RL Notes (3): From MC and TD(0) to Sarsa / Q-learning • Xiaohei's Blog

Preface#

Note: this series is converted from my Mubu notes. If you prefer a more illustrated reading experience, you can read it in my Mubu space. Due to length constraints, the Chapter 12 Mubu notes are there. If you find any logical mistakes, please let me know in the comments—thank you!

Start#

If you only learn RL by reading formulas, it’s easy to “understand it, but not be able to write it.” I’ve always felt tabular methods are the best training ground:

Their advantage is that you can pull your attention out of all the neural-network noise: no optimizer tricks, no distraction from normalization or gradient explosion. Every update you write is almost literally “translating the Bellman equation into code.” And concepts like on-policy/off-policy become obvious because the tabular world is transparent.

In this chapter, we follow the docs’ flow: first do model-free prediction (MC / TD), then transition to model-free control (Sarsa / Q-learning). At the end, I’ll add a few practical tips on “how not to crash in engineering with tabular methods.”

The premise of tabular methods: a lookup table can hold your world#

The docs put it plainly: the simplest policy representation is a lookup table, so the core resource of tabular methods is:

number of states $|S|$
number of actions $|A|$

Once $|S| \times |A|$ becomes too large to fit in memory, or you can’t enumerate it at all (e.g., continuous states), you need deep methods.

But for getting started and validating intuition, tabular methods are still unbeatable.

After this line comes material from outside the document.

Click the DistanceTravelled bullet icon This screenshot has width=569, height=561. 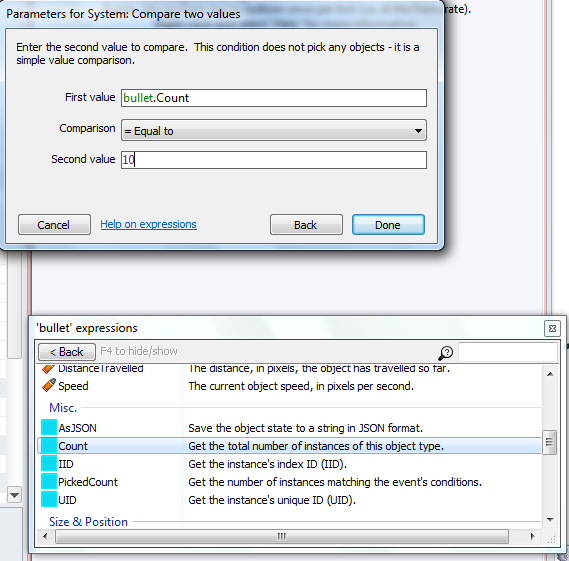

Model-free prediction: MC vs TD#

Monte Carlo policy evaluation (MC)#

The key characteristic of MC: wait until an episode finishes, then update using the true return.

Pros: unbiased (with enough samples). Cons: high variance, slow updates, must wait for episode end.

One-step temporal difference TD(0)#

The docs give the TD target:

\text{TD target} = r_{t+1} + \gamma V(s_{t+1})

Its temperament is: “I won’t wait for the ending—I’ll update now using the next-step estimate.”

Pros: online updates, efficient. Cons: bootstrapping introduces bias, and it’s more sensitive to initialization and learning rate.

Model-free control: from V(s) to Q(s,a)#

To do control (find the optimal policy), $V(s)$ alone is not enough because you need to compare actions.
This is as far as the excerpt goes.